Squilgee
Q From Lucy Banks: A recent game of online scrabble turned up the word squilgee, which I had never heard before. The online dictionary says that it is a variant of squeegee, but only lists vague perhapses for the origins of both words. Can you give a more definite response?
A I can give more information about it, though — as with so many words — the ultimate origin is somewhat obscure. Whether this may reasonably be described as a definite response, I’ll leave to you.
You need not chastise yourself for not knowing squilgee, because it has never been common and is now very rare. The Oxford English Dictionary has its first example from Herman Melville’s Moby-Dick of 1851, but he described it better in a work of the year before:
Finally, a grand flooding takes place, and the decks are remorselessly thrashed with dry swabs. After which an extraordinary implement — a sort of leathern hoe called a “squilgee” — is used to scrape and squeeze the last dribblings of water from the planks. Concerning this “squilgee,” I think something [sometimes?] of drawing up a memoir and reading it before the Academy of Arts and Sciences. It is a most curious affair.
White-Jacket, by Herman Melville, 1850. The book was about Melville’s travels on a US Navy ship.
All the early examples are from seafaring contexts, particularly the US Navy. Volume 7 of The Century Dictionary, published in the US in 1895, recorded the sense that Melville describes but added that a similar instrument, which from the description is in its essentials the modern squeegee, was used by photographers to clean the glass plates that were standard at the time.
The Century Dictionary also included the squeegee spelling and implied that by then it was more common — photographic magazines of the period certainly spelled it that way and it is by far the more usual form in the decades that follow. Squeegee wasn’t then new, however — it’s actually recorded a little earlier than squilgee, although in its early appearances it refers to the same shipboard cleaning tool that Melville describes. It seems to have swapped spelling as soon as it arrived on dry land.
Where the words come from is hard to say. The OED hypothesises that both of them are variations on the older squeege, to compress, which is almost certainly a strengthened form of squeeze. Thinking about it, that probably isn’t so much better than the “vague perhapses” of your online dictionary.
As I can’t give you the whole story of squilgee, you might like to hear by way of compensation about some information that turned up while I was looking for examples of it. This tantalising snippet was one:
Unless the Navy Department should choose to issue an official communique on the subject, the “squeegee” vs. “squilgee” controversy may now be considered closed, for we have received a letter from no less an authority than the great Elmer Squee himself.
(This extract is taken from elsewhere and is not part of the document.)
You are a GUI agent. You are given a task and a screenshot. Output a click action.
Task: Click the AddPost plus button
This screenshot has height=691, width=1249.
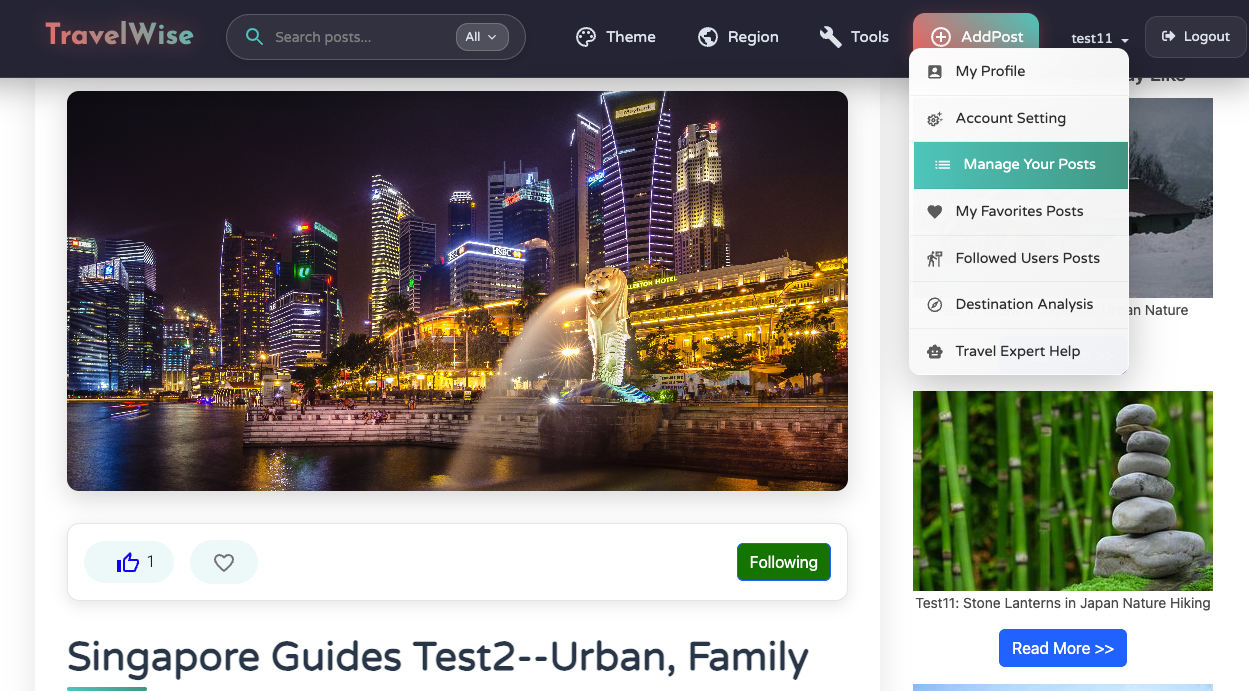(976, 37)
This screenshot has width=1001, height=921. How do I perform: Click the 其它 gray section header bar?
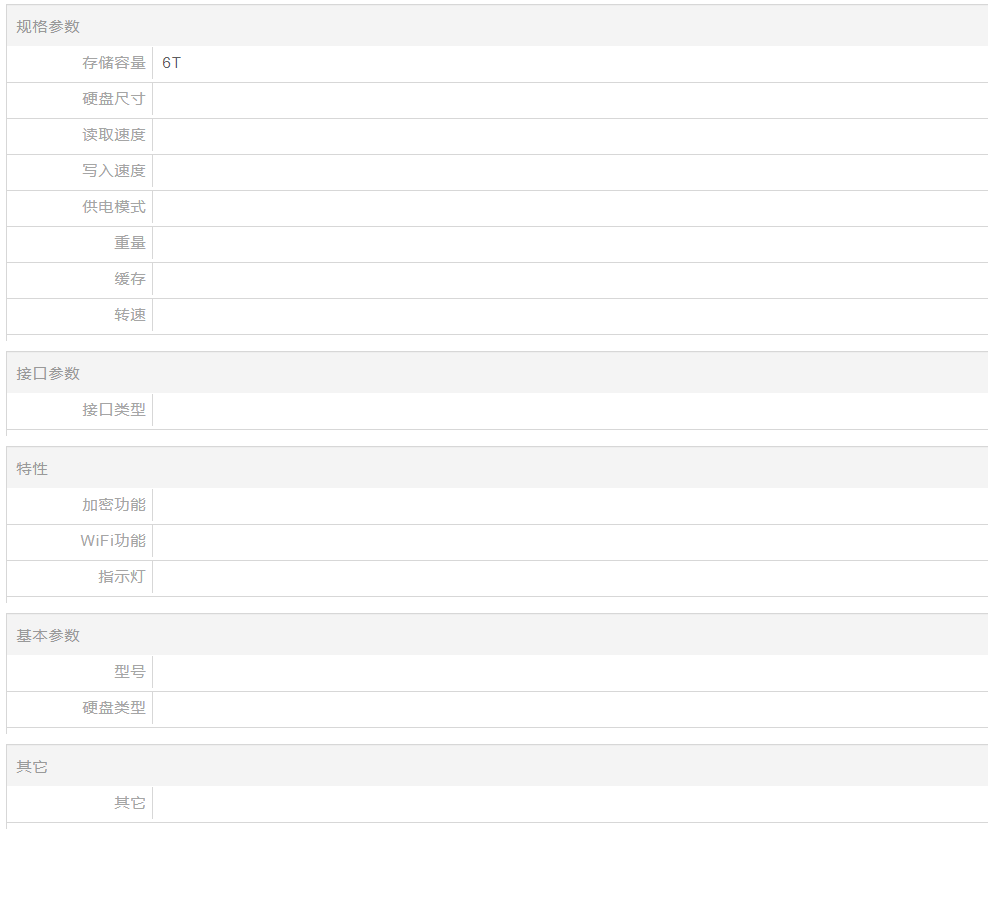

New York Times, 12 Jul. 1942. Elmer Squee was created by Richard L Brooks, who produced a book of cartoons in 1942 featuring this timid Naval recruit. I’ve not been able so far to track down details of the controversy, though it seems to have been an argument in Navy circles about the correct name for the tool, some arguing it was really a squilgee, not a squeegee. Tradition dies hard. (I’ve been told that it was still being called that in the US Navy at least into the 1950s.)
Both words were known on the other side of the Atlantic at the time of Melville. The British admiral William Smyth listed both in his The Sailor's Word-Book of 1867. Squilgee is the same tool that Melville describes. But Smyth says that a squeegee is “A small swab of untwisted yarns. Figuratively, a lazy mean fellow”.
I have also learned that there was at one time a second sense also of squilgee, which I encountered in this poem:
Then come my guys, the boom to swing, —
Bend on the halliards, outhaul too,
Put on the squilgee, that will do.
Life in a Man-of-War, or Scenes in “Old Ironsides” During her Cruise in the Pacific, by a Fore-Top-Man (Henry James Mercier), 1841.
Seeking enlightenment, I turned to a manual of seamanship, written a couple of decades later by Captain Luce of the US Navy. You may wish to take careful note of the procedure which he describes so that you will not be caught unready (or even all at sea) the next time you need to set a lower studding-sail:
Overhaul down the outer and inner halliards, and bend them on, the former to the yard, and the latter to the inner head of the sail; overhaul in and bend on the outerhaul to the clew; pass a stop around the sail, and secure it by a toggle, having a tripping-line (the whole called a squilgee,) from it, leading in on deck.
Seamanship, by Stephen Bleecker Luce, 1863.
Is this is the same word as the one for the cleaning implement? Nobody seems to have the slightest idea.